Pixel coordinate grounding data:
....

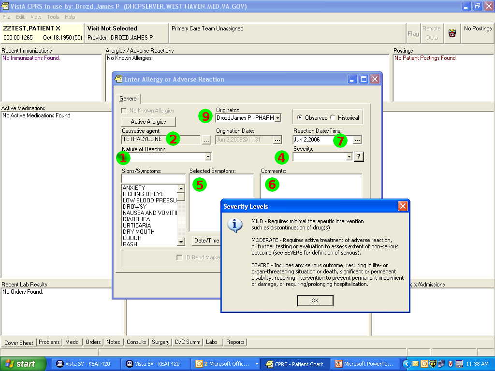Click the info icon in Severity Levels dialog

(x=235, y=226)
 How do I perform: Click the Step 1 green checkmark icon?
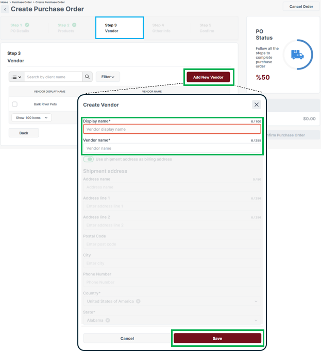pos(27,25)
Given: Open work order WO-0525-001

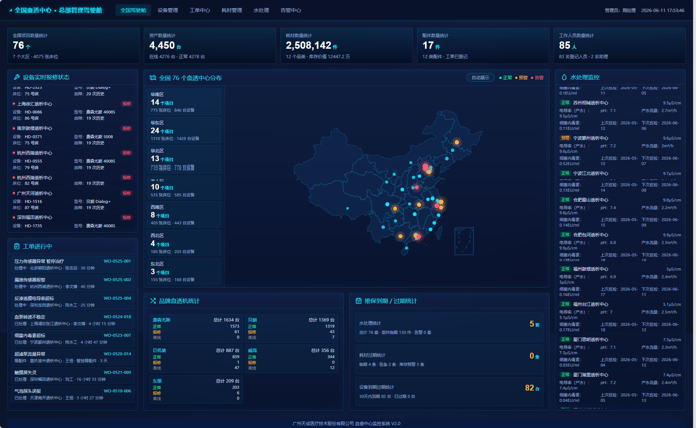Looking at the screenshot, I should [x=73, y=264].
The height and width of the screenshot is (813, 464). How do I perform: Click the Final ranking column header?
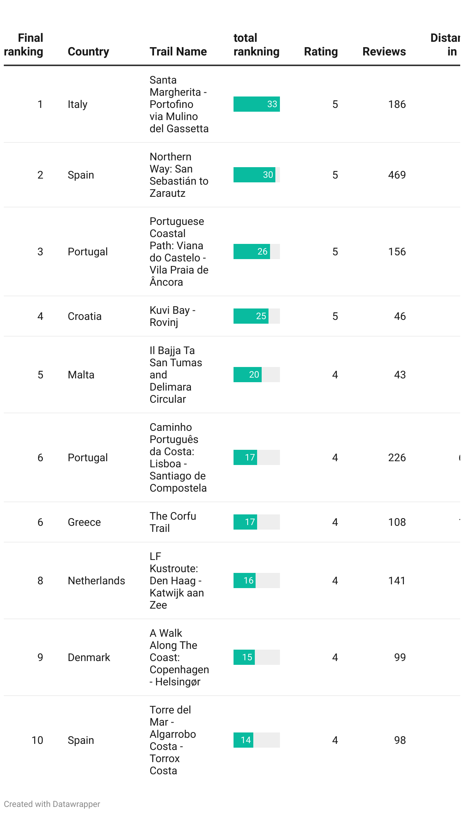24,45
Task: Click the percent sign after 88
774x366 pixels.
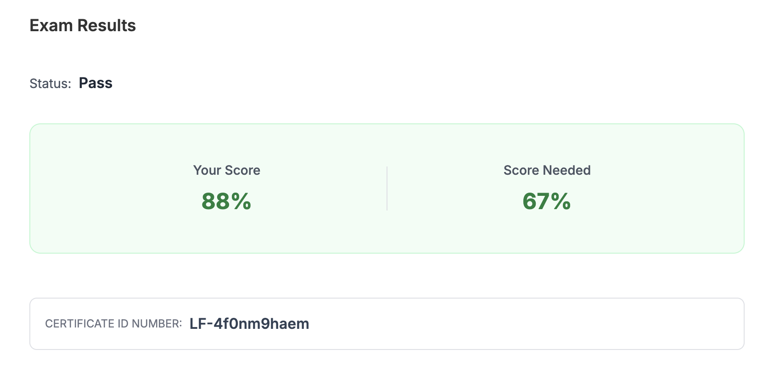Action: (x=241, y=201)
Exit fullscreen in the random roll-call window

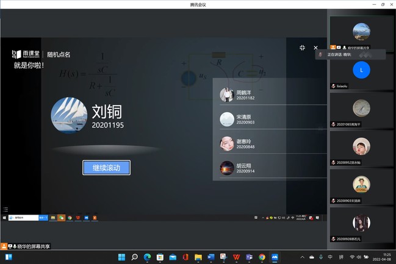tap(302, 48)
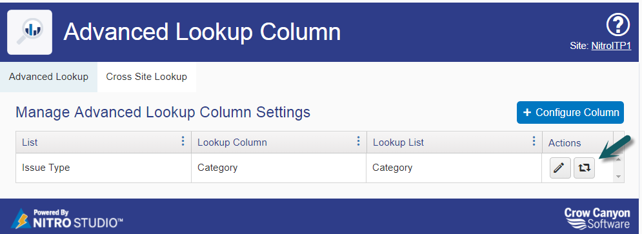The width and height of the screenshot is (642, 234).
Task: Click the grid scrollbar up arrow
Action: (619, 159)
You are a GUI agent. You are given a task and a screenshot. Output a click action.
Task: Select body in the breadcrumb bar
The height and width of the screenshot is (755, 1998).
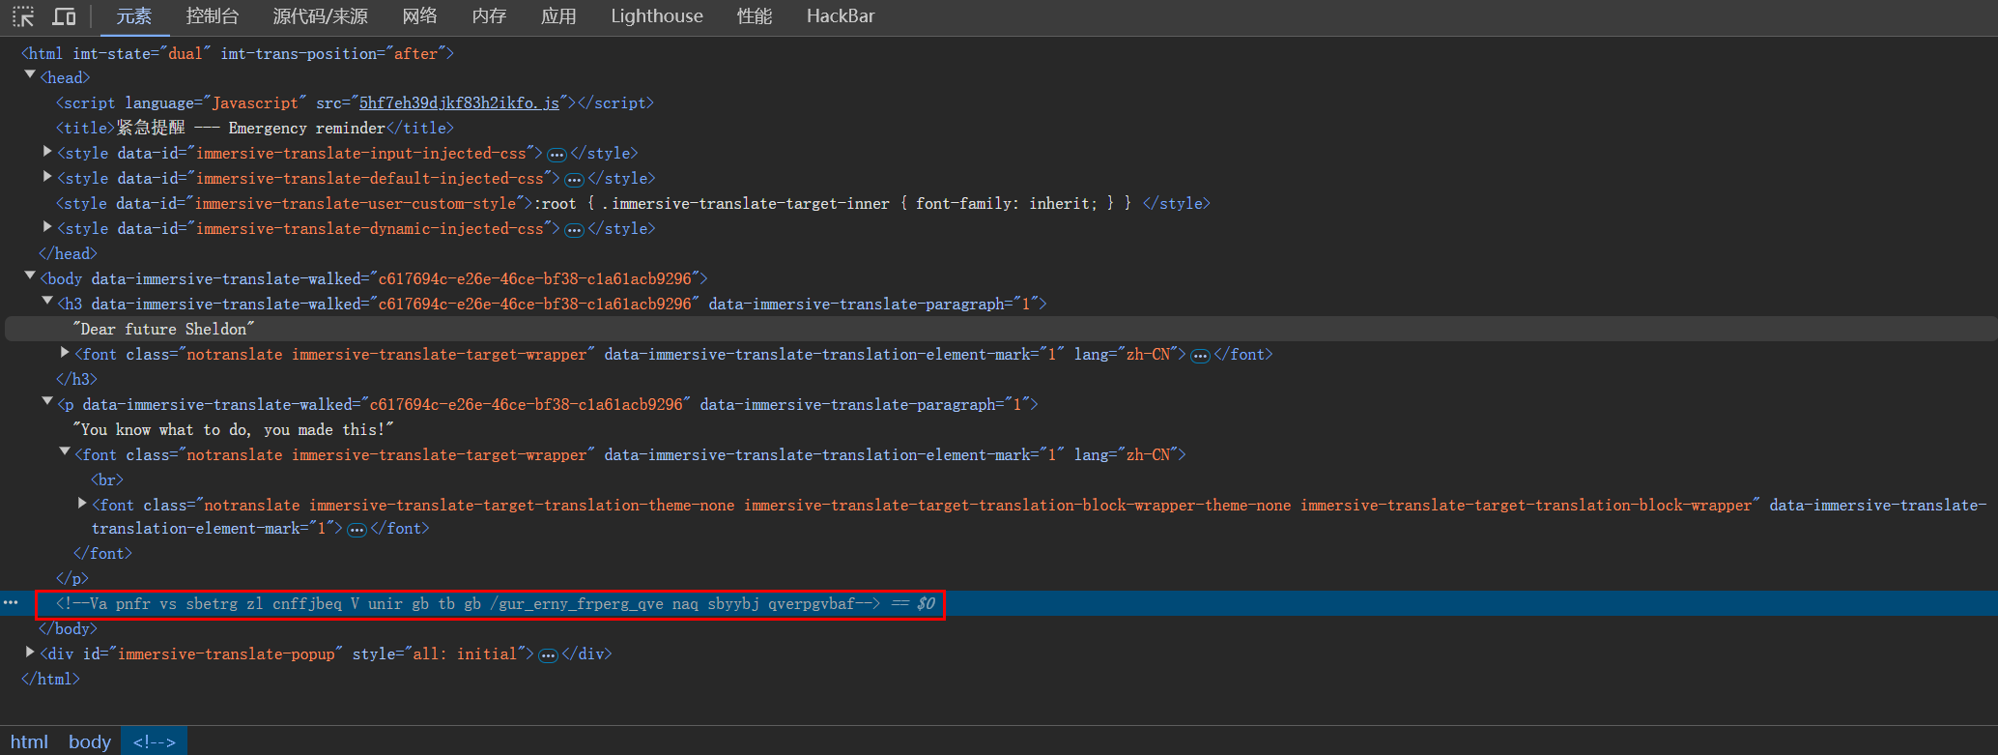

....

→ **EXERCISE DESCRIPTION**:
An acceptable answer consists of the lines above from the one holding "Given: Open work order WO-0525-001" to the end of the data, repeated exactly and containing no pictures.

→ **ANSWER BOX**:
Given: Open work order WO-0525-001

Looking at the screenshot, I should [x=73, y=264].
The height and width of the screenshot is (813, 464). How do I perform: Click the Final ranking column header?
24,45
Task: Click the percent sign after 88
774x366 pixels.
Action: (x=241, y=201)
Exit fullscreen in the random roll-call window

tap(302, 48)
The width and height of the screenshot is (642, 234).
Task: Click the grid scrollbar up arrow
Action: (619, 159)
You are a GUI agent. You are given a task and a screenshot. Output a click action.
Task: Select body in the breadcrumb bar
The height and width of the screenshot is (755, 1998).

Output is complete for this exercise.